If there’s a common thread–and I think that there probably isn’t–it’s the great sadness of the commodification of people. No longer do any of us have to take people on their own terms, as people. Rather, all people are means to an end, to a private and personal virtue signal. We think we’re taking people as they are, but really we’re invited to only accept them as symbols of status, or moral virtue, or even as cogs in the wheel of our personal happiness. Their identity markers and grievances become a way for us to exalt ourselves. And by “us,” as usual, I entirely exclude myself. I don’t want to participate in that kind of thing.

Take, as only one example, the business of getting a lot of money from the government for being willing to have children. I will not say no to a cash outlay from the powers that be, though I feel queazy about it being offered. I have a lot of mouths to feed and I appreciate that civilization requires more children and that I’m “taking one for the team”–however fractured and confused and miserable that “team” might be. And, if 7 trillion of the 9 is going to pork, then I will accept my meager share. What is more interesting to me is that so few people experience any immediate and material benefits from having children. It’s a desperate and unhappy slog for so many. Children are a drain on one’s resources. They are a huge investment. They give almost nothing back to the person that has them, especially as the now essential task of the “parent,” if I may use that term, is to help the child enact his or her or whoever’s special and peculiar personhood. The “parent,” if you will, has to sublimate xer’s own self-identity for such a long time–years sometimes–for the benefit of someone else, and that is increasingly felt to be intolerable. Therefore, the government must shell out money in order to convince people to do that.

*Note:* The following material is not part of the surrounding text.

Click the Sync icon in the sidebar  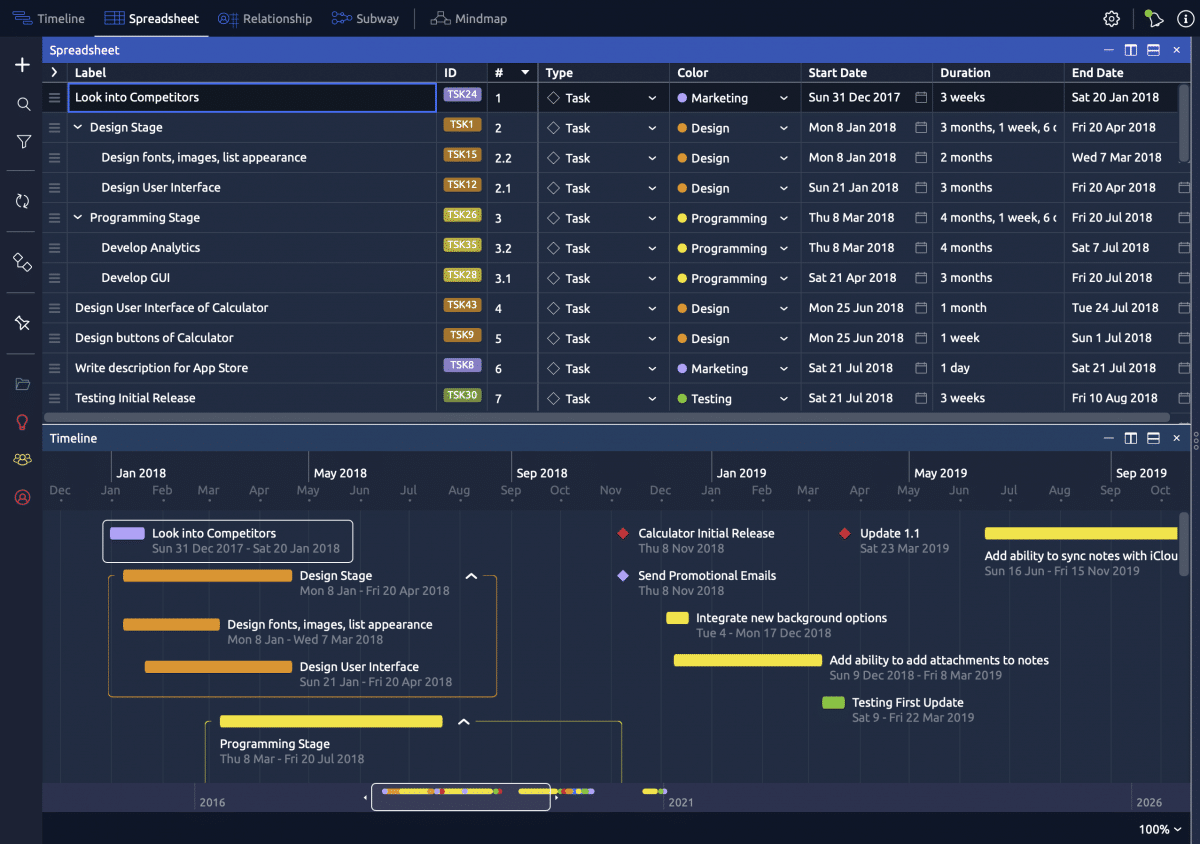21,202
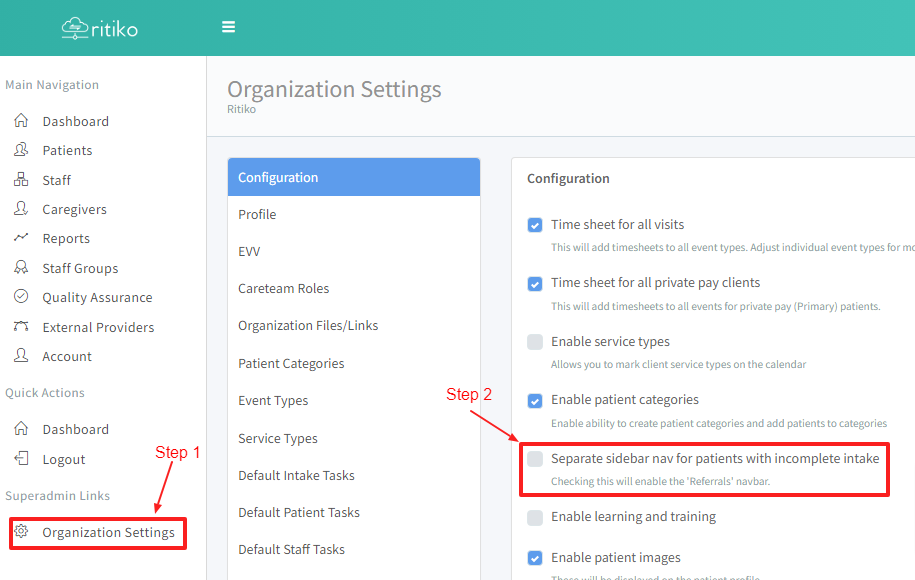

Of course, not everyone feels that way. I, in having children, felt that I did experience an immediate benefit, besides the dopamine-rush and the fact that I find babies excessively charming. Also, I arranged my life not so that the children would “find their true selves,” but so that they would fit into a busy, industrious household. There are meals to cook and books to read and church services to attend and floors to sweep. It would have been better if I could have had a farm or something, so that they would have had lots more manual labor and not quite so much “thought work.” But I blame God for that.

Similarly, around the world and through time, children were an almost immediate benefit to the whole community if they could make it past infancy. They could fetch and carry and help in myriad kinds of ways. They could pull weeds in the field and stir the pot and mind other children. Besides, having other people to whom you are related is such a blessing, especially in knowing who you yourself are. You don’t have to cobble together your identity out of whole cloth, internet tweets, and sadness. Other people get a say in who you turn out to be.

So anyway, I think it’s utterly tragic that The Grievance Industrial Complex has such a tight grip on the moral imaginations of even “Christians.” That’s too bad. It doesn’t lead to happiness–no matter how much money you have. It leads to death. Because God does not care about how put upon you are, and how hard you have it. He cares that he made you for the purpose of worshiping him, and obeying him, however painful that is.